Action item:
Repeat every line of the data exactly; no picture belongs in the copy.

Start of Block

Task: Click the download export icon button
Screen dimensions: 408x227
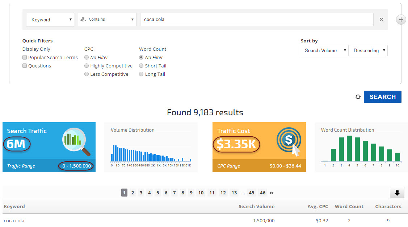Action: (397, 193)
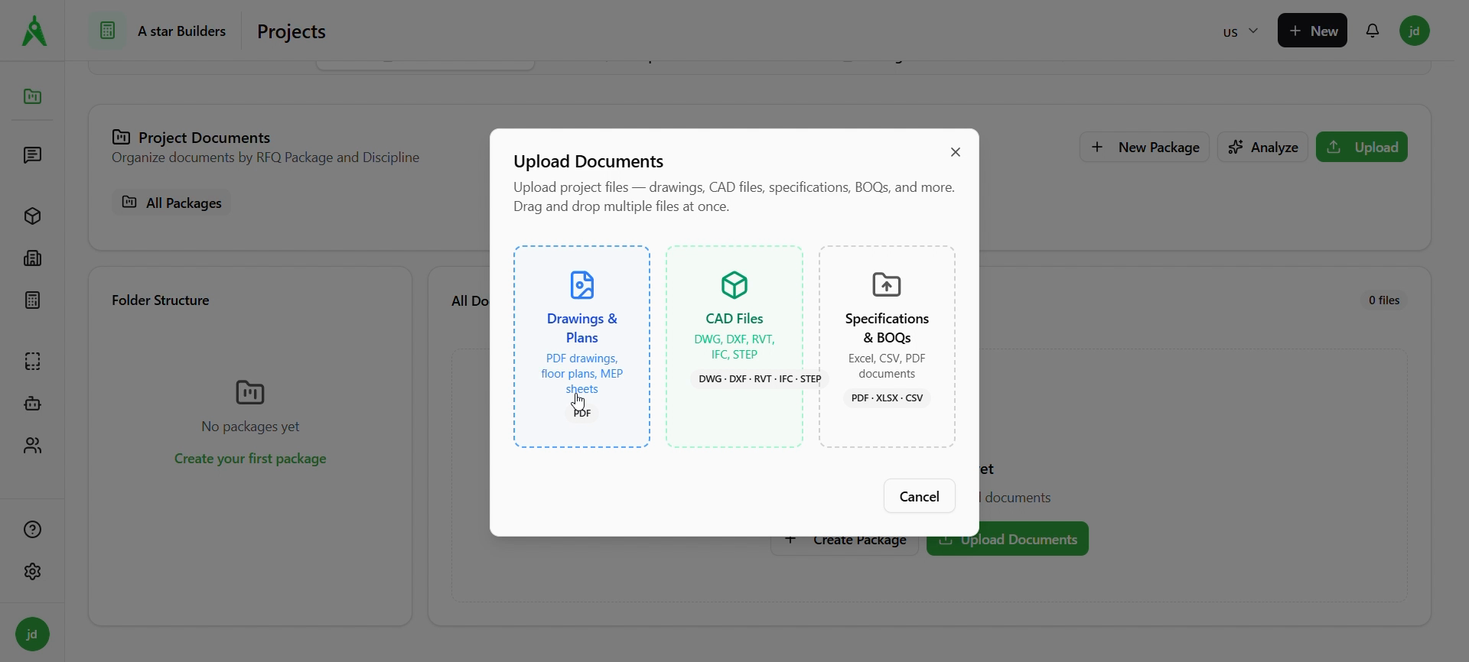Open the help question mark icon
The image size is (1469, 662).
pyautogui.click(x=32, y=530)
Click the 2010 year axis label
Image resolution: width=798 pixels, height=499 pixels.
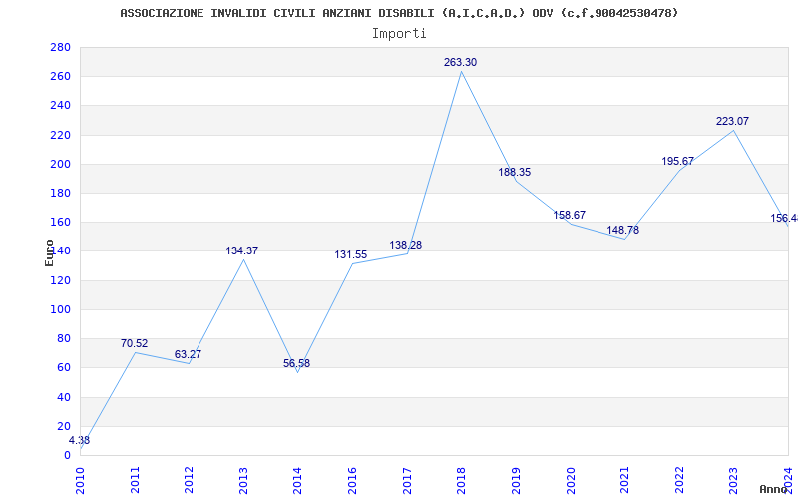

End of Block

Task output:
Task: Click the download export icon button
Screen dimensions: 408x227
Action: (397, 193)
Open the help question mark icon
The image size is (1469, 662).
pyautogui.click(x=32, y=530)
Click the 2010 year axis label
Image resolution: width=798 pixels, height=499 pixels.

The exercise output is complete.